**** 给定材料 ****

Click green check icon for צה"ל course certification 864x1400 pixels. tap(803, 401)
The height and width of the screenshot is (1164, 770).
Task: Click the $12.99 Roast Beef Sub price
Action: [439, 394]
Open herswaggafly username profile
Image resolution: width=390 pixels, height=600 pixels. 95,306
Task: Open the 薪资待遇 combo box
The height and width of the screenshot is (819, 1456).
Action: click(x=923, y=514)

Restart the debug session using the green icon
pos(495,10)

****

指令:
把上面的全部材料逐字照抄一遍，不作任何改动。

任务输出:
Click green check icon for צה"ל course certification 864x1400 pixels. tap(803, 401)
The height and width of the screenshot is (1164, 770).
Task: Click the $12.99 Roast Beef Sub price
Action: [439, 394]
Open herswaggafly username profile
Image resolution: width=390 pixels, height=600 pixels. 95,306
Task: Open the 薪资待遇 combo box
The height and width of the screenshot is (819, 1456).
Action: click(x=923, y=514)

Restart the debug session using the green icon
pos(495,10)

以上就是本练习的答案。